Knowles-Taylor has always been a tremendous competitor on the South African equestrian scene, having first received her Proteas colours in 2006 and having won seven major championships. She has competed overseas in the UK, Spain and Holland, as well as in New Zealand during the Tri-Nations between 2006 and 2008.
While the ultimate for any equestrian sportsperson is to qualify for the Olympic Games and World Equestrian Games, South Africans are at a disadvantage because it’s not practical just to take your own horse overseas with you, so they end up riding on borrowed horses.
Just as the relationship between a car and its driver is a critical part of Formula One racing, so close is the link between a showjumper and their horse.

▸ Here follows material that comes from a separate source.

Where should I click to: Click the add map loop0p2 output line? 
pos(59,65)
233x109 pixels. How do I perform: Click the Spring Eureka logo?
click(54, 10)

“It’s not ideal and good horses aren’t just floating around overseas either. If you do take your own horse overseas than it has to spend four to five months in quarantine overseas, plus 90 days in Mauritius as a stopover, so there are huge drawbacks. Plus there are health problems from your horse going from the mid-summer heat and humidity of Mauritius to minus one degrees on the tarmac in Europe.
“But there are a lot of good South Africans overseas and they are very capable of flying the flag. The Olympic Games are every little girl’s dream and the winner of the South African leg of the World Cup series qualifies for the final and then has dispensation for two years to compete overseas and try and qualify for the Olympics,” Knowles-Taylor said.
Despite the massive commitments involved – Knowles-Taylor trains for five hours a day on six different horses, over-and-above being a mother, coach and articled accountant running the Farnham Stables business with husband Barry, himself a phenomenal equestrian having been named Showjumper of the Year five times – the sport is flourishing.
“The sport is seriously booming despite the country essentially being in recession, although it still needs to grow, no doubt, and shake off the White elitist stigma it still has. But for the Nissan Winter Classic in June at Shongweni, they opened online applications at noon and before the end of the day it crashed – there were 2100 entrants in four hours, which shows the interest.
“Although we’re the attraction, we still have to pay to be there and for our seven horses, the event costs R11 200 to enter and R11 000 for stabling. We’re blessed to have multiple sponsors, but funding your participation and the finances involved is the toughest part of showjumping. We need to discuss how affordable it is for the juniors, where we want to see more growth, to join the mainstream,” Knowles-Taylor said.
The love affair with horses began for the Namibian-born Knowles-Taylor when she was seven.
“I fell in love with horses on a family holiday and my father said he would support my riding as long as I got an academic qualification. Which I did and then I did my articles at Deloittes. Obviously the support of my husband has also been crucial. My passion for horses has just never waned, even though it is difficult to be both a Super Mom and a Super Rider.
“The last few years I feel like I’ve been doing things at half-measures because I ended up with Chronic Fatigue Syndrome from burning the candle at both ends in trying to do everything, but hopefully I can get back to both at full capacity. The showjumping is just adrenaline and adventure thrill, but the part when I’m just sitting on my horse is my happy place,” Knowles-Taylor said.
And no doubt when her beaming smile is back on the podium she will be happiest of all.